Sementara itu Biden pada hari Kamis (20/04) juga berbicara secara terpisah dengan Presiden Komisi Uni Eropa Ursula von der Leyen. Sebuah pernyataan Gedung Putih memaparkan isi percakapan telepon tersebut: "Kedua pemimpin membahas perjalanan Presiden Komisi Uni Eropa von der Leyen baru-baru ini ke Beijing dan komitmen bersama mereka untuk menegakkan tatanan internasional berbasis aturan, hak asasi manusia, dan praktik perdagangan yang adil."

Pernyataan AS dan Prancis berbeda mengenai Cina dan Taiwan

Sementara itu, Istana Elysee menyatakan, Macron memberi pengarahan kepada Biden tentang "hasil yang diperoleh" selama perjalanan presiden Prancis ke China. Tidak disebutkan secara spesifik apa saja hasil tersebut.

Namun pernyataan Prancis tidak secara langsung menyebutkan Taiwan secara frontal, melainkan hanya mengatakan bahwa baik Paris maupun Washington bertujuan untuk "mendukung hukum internasional, termasuk kebebasan navigasi, di seluruh wilayah Indo-Pasifik."

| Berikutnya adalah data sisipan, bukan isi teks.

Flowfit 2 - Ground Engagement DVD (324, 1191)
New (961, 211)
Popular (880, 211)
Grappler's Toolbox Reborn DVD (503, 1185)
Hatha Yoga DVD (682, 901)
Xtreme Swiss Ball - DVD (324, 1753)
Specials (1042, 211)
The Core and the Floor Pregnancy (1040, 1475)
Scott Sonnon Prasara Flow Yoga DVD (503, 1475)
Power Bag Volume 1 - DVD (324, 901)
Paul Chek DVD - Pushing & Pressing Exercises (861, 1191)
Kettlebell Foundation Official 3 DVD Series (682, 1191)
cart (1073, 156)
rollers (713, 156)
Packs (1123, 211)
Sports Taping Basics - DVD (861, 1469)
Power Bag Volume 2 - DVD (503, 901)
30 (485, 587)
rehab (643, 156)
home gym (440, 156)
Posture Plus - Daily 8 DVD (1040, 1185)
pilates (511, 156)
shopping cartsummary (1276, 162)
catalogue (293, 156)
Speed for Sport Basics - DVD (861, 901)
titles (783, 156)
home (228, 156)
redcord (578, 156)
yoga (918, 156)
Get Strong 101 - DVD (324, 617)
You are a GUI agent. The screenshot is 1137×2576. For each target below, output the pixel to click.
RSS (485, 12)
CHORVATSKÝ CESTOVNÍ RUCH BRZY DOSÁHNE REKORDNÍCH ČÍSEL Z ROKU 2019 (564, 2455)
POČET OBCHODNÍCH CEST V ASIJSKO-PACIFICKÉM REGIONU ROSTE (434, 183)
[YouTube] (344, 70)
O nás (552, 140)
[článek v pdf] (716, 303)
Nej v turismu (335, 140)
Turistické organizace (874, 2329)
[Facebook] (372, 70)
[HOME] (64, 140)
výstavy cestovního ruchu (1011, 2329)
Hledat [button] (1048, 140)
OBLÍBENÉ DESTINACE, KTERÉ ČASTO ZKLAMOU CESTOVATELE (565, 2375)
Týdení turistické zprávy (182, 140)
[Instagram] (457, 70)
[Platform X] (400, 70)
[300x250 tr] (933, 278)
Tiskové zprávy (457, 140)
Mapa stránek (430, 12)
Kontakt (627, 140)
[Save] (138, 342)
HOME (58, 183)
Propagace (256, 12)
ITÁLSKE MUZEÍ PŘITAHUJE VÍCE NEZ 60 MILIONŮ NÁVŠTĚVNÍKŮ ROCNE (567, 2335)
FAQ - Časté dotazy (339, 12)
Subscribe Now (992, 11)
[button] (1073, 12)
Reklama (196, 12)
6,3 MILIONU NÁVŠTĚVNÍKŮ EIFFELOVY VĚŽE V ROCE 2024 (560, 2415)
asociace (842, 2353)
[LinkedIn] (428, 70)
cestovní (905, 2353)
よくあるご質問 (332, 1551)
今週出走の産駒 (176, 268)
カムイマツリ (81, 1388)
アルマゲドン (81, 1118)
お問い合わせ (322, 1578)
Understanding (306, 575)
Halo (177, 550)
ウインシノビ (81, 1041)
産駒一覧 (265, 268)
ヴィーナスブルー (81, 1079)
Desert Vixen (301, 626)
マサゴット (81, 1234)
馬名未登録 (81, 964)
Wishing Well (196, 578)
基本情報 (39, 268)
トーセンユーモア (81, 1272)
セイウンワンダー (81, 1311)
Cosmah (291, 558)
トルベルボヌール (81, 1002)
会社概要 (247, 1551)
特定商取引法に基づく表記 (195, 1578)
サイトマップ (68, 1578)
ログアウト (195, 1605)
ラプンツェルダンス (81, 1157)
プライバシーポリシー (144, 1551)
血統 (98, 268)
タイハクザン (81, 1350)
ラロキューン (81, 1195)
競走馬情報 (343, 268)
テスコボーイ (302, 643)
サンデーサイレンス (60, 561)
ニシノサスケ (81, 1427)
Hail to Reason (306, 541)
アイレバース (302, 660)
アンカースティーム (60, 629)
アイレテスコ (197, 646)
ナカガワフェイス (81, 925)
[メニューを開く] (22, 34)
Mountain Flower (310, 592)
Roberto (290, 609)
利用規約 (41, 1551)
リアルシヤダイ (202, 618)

Pernyataan Prancis itu berbeda  dengan apa yang dikeluarkan oleh Gedung Putih.  Prancis menegaskan bahwa dalam hal perang di Ukraina, Cina memiliki "peran untuk memberikan kontribusi, dalam jangka menengah, untuk mengakhiri konflik sesuai dengan prinsip-prinsip dan tujuan piagam Perserikatan Bangsa-Bangsa."

"Kedua kepala negara sepakat akan pentingnya untuk terus melibatkan pihak berwenang Cina atas dasar ini," demikian bunyi pernyataan tersebut.

Kedua pemimpin menekankan "pentingnya negara-negara Eropa terus mempersenjatai diri untuk mengambil tanggung jawab mereka dalam berbagi beban keamanan trans-Atlantik."